Will I need a second operation?

In a small percentage of cases, the final pathology shows cancer cells at the edge of the removed tissue. When this happens, a second, smaller operation called a re-excision is performed to remove a little more tissue. Long-term outcomes are not affected when this is done.

Do I always need radiation after breast-conserving surgery?

For most patients, radiation therapy after breast-conserving surgery is part of standard care because it significantly reduces the risk of cancer returning in the same breast. In some older patients with very low-risk, hormone-sensitive cancers, omitting radiation may be considered after a careful discussion of risks and benefits. Whether radiation is right in any particular case is a decision made with the radiation oncologist.

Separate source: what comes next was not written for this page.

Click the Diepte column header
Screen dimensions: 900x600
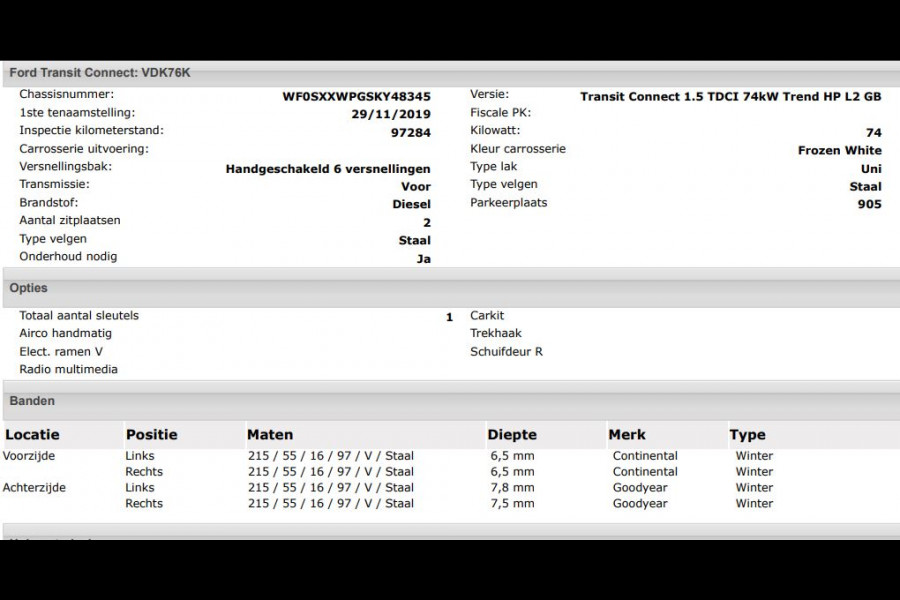512,435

Is survival the same as with mastectomy?

Long-term studies, including landmark trials such as NSABP B-06 and the Milan trials, have shown that for suitable patients with early-stage breast cancer, breast-conserving surgery combined with radiation therapy gives survival outcomes similar to mastectomy. The choice between the two operations is therefore based on tumour characteristics, breast anatomy, and patient preference rather than survival alone.

What does “clear margins” mean?

It means that when the removed tissue is examined under the microscope, the edges are free of cancer. For invasive breast cancer, the current standard is “no ink on tumour,” meaning no cancer cells touch the inked edge of the specimen. For DCIS, a 2 mm clear margin is the standard. These definitions come from joint guidance by the American oncology societies (ASCO, SSO, and ASTRO).

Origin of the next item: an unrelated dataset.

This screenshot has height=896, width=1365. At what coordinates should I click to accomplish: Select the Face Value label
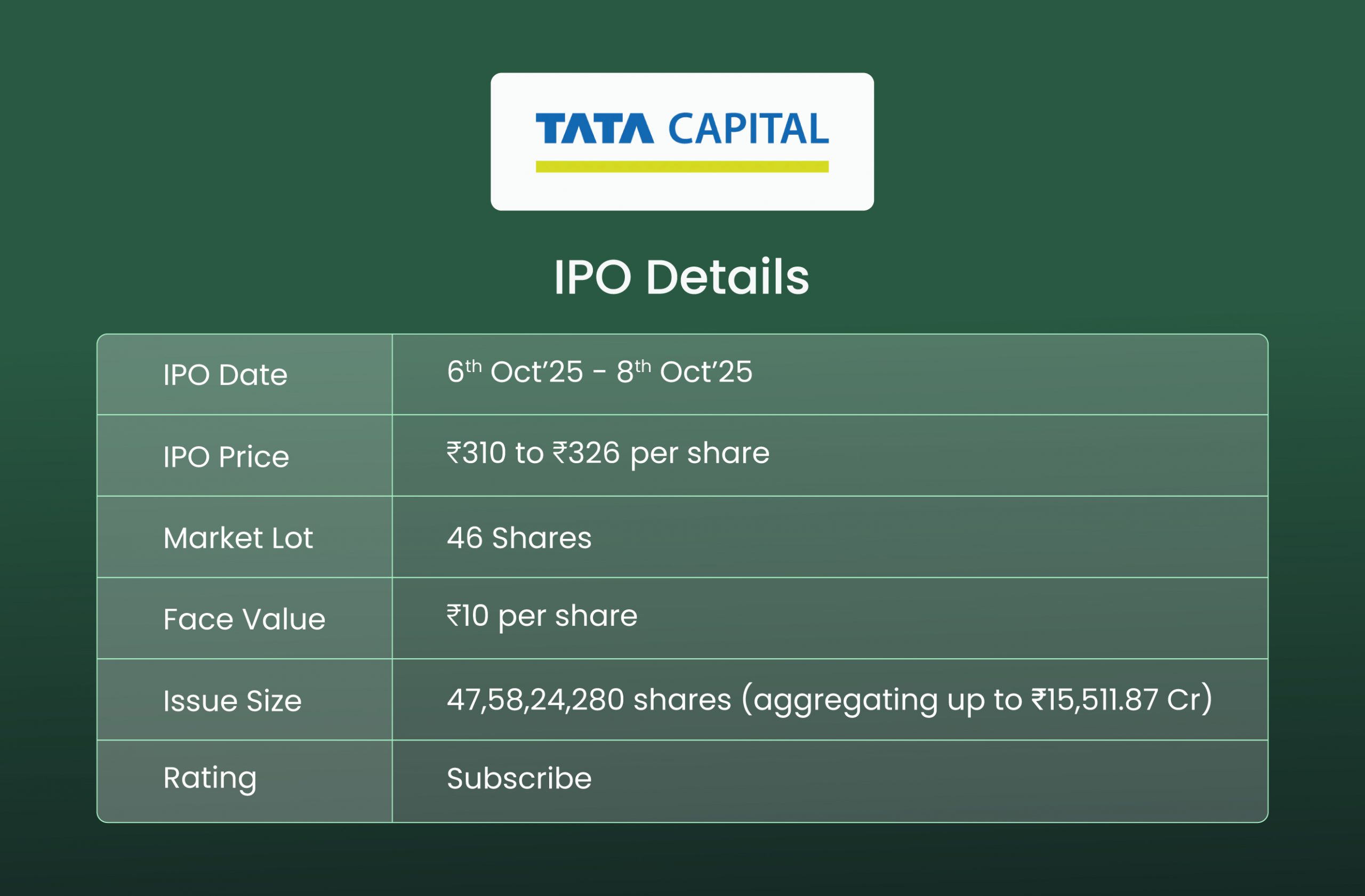tap(244, 619)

Will my breast look the same afterwards?

The appearance of the breast after surgery and radiation varies. Most patients have some change in shape, size, firmness, or sensation. Oncoplastic techniques aim to maintain the natural shape and symmetry. Final cosmetic results often continue to settle over a year or more, as radiation effects mature.

Can I have reconstruction after breast-conserving surgery?

The term “reconstruction” usually refers to rebuilding the breast after mastectomy. After breast-conserving surgery, the focus is on preserving and reshaping the existing breast. If the appearance is significantly different from the other side, further procedures such as fat grafting or surgery on the other breast for symmetry may be discussed later.

What about lymphoedema?

Lymphoedema (swelling of the arm) is mostly related to lymph node surgery and radiation rather than to the breast operation itself. The risk is much lower with sentinel lymph node biopsy than with full axillary lymph node removal. Early signs include arm heaviness or tightness; if you notice these, contact your team.

How often will I need follow-up imaging?

After breast-conserving surgery, annual mammography of both breasts is standard. Some patients with higher risk may also have breast MRI. The exact schedule is set by your oncology team and may evolve over time.

Can the cancer come back?

There is a small risk of recurrence either in the same breast, the other breast, the lymph nodes, or elsewhere in the body. With modern combined treatment, this risk is low for most patients with early-stage disease. Regular follow-up is designed to detect any recurrence early, when it is most treatable.

Conclusion

Breast-conserving surgery has been one of the most significant changes in breast cancer treatment over the past half-century. For many patients with early-stage disease, it offers a way to treat the cancer effectively while keeping the breast. Combined with radiation therapy and, where indicated, hormone therapy, chemotherapy, or targeted therapy, it provides long-term outcomes similar to mastectomy in appropriate candidates.

The decision between breast-conserving surgery and mastectomy is not just a medical calculation. It depends on tumour features, breast anatomy, personal values, and the input of a multidisciplinary team that includes surgical oncologists, medical oncologists, radiation oncologists, radiologists, and pathologists. Understanding what the operation involves, what alternatives exist, and what to expect during recovery is an important part of having an informed conversation with your team and making the choice that is right for you.